Which lines run from the one containing "Where should I" through the end of the data? Write them out exactly, with the pictures left out.

*** Records for processing ***

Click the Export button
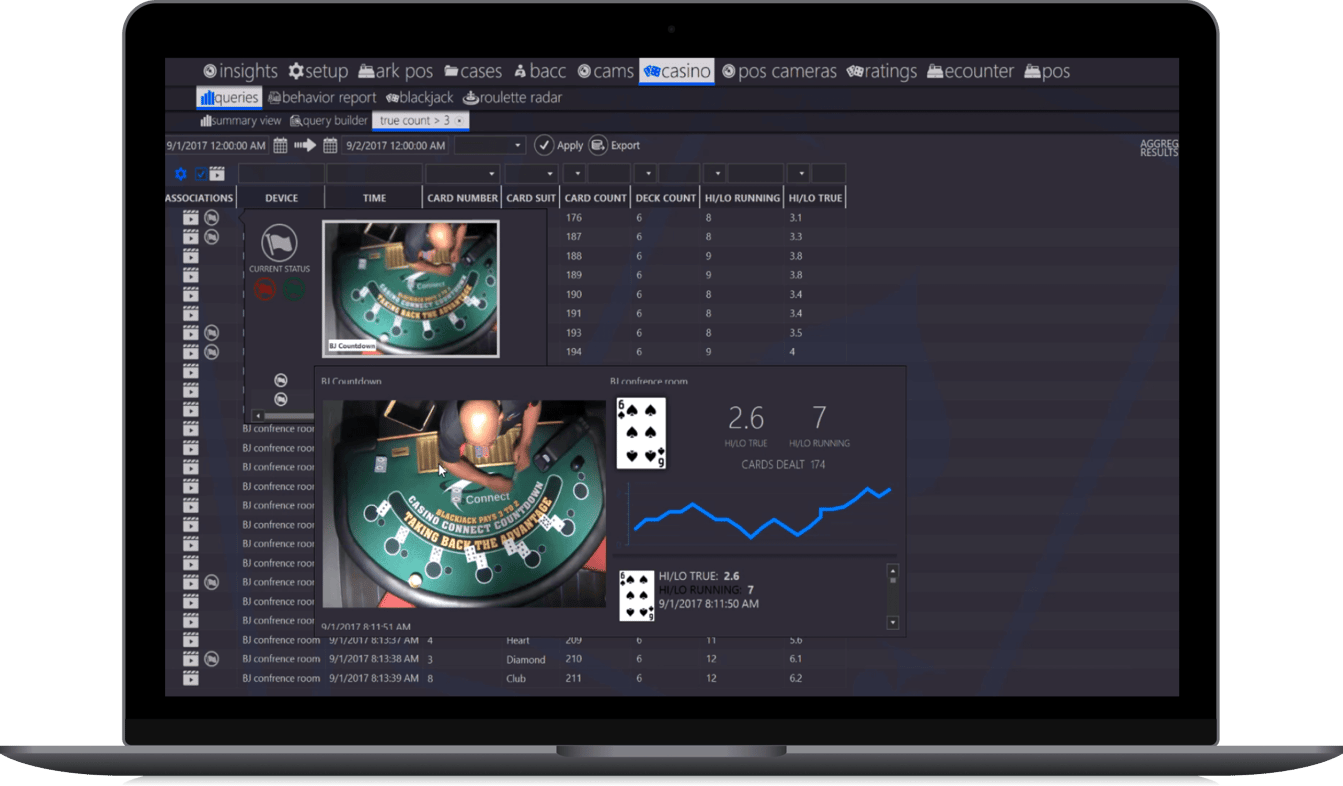The width and height of the screenshot is (1343, 786). (614, 146)
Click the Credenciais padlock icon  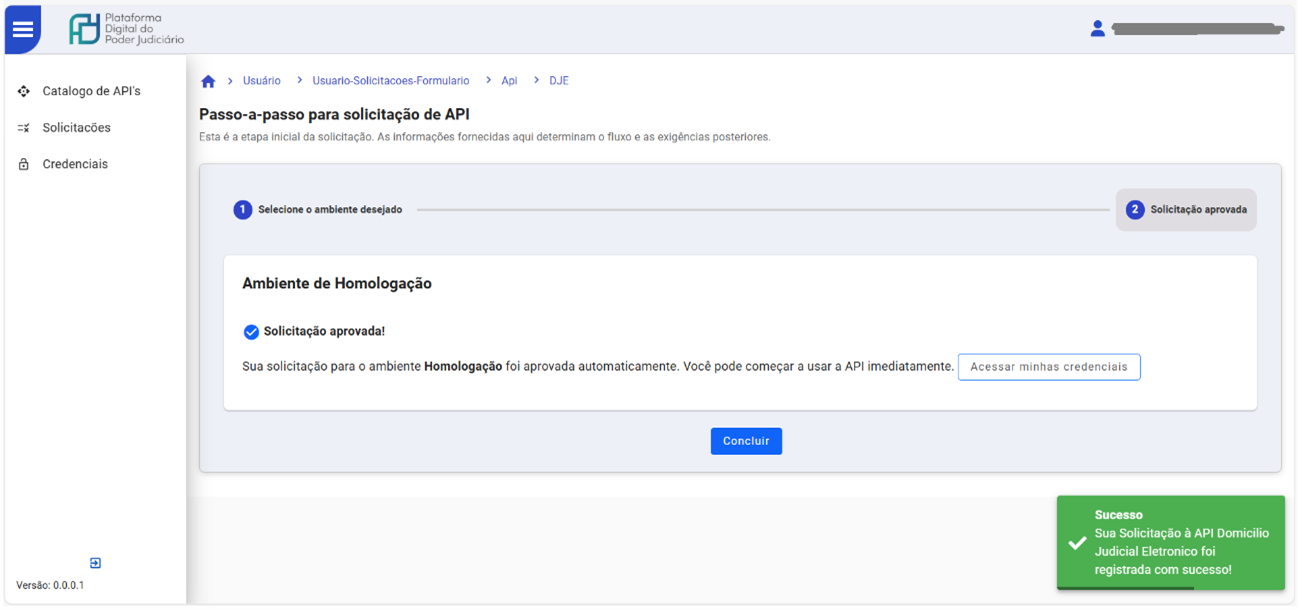[22, 163]
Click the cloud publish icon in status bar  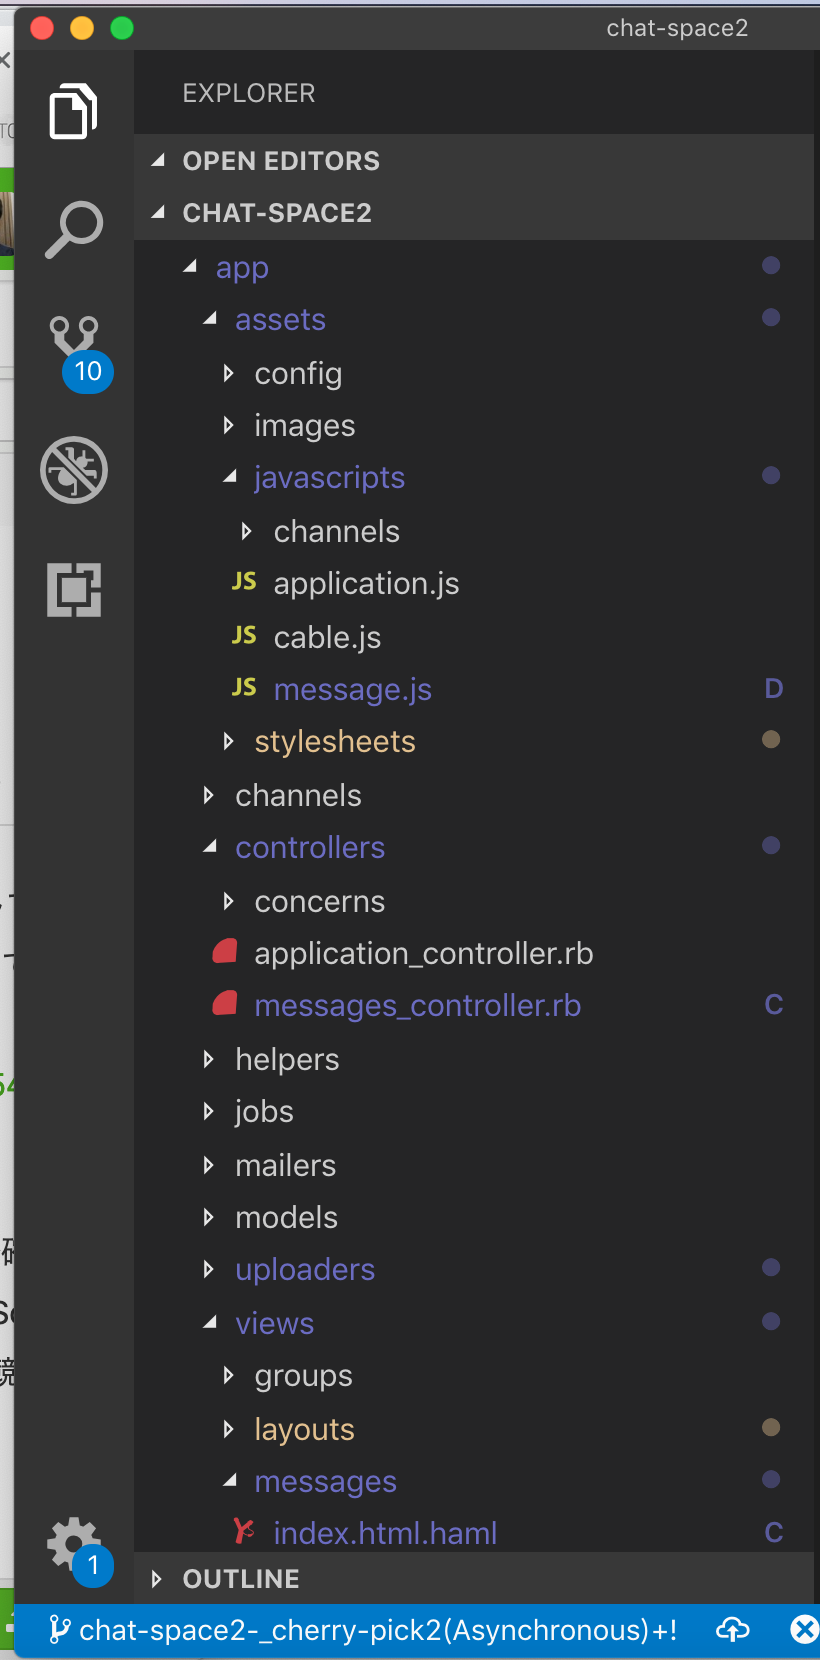[x=733, y=1630]
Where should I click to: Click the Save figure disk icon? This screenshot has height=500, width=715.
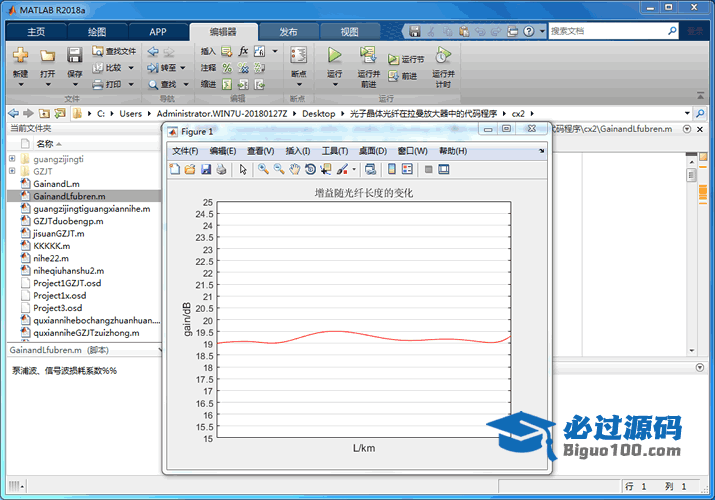point(206,170)
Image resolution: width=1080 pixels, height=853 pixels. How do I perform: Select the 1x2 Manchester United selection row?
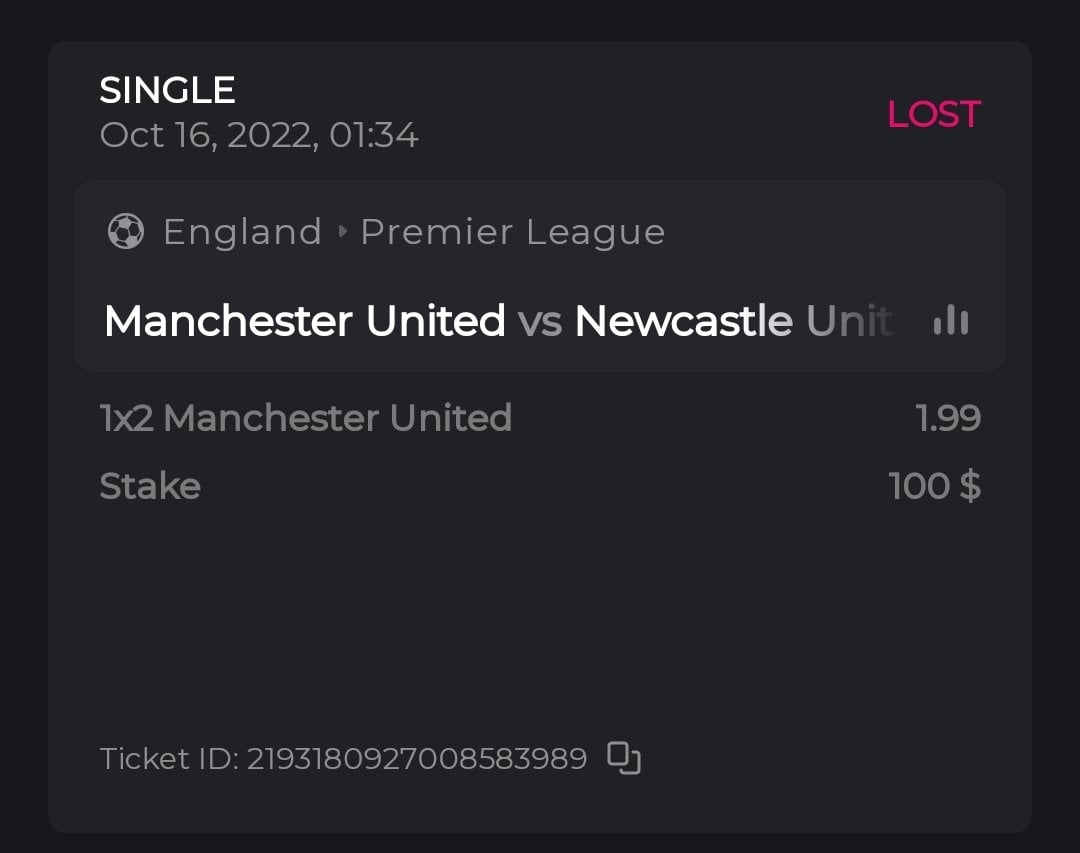coord(306,418)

***

## Task result:
Where should I click to: Click the Save figure disk icon? This screenshot has height=500, width=715.
point(206,170)
Image resolution: width=1080 pixels, height=853 pixels. How do I perform: Select the 1x2 Manchester United selection row?
coord(306,418)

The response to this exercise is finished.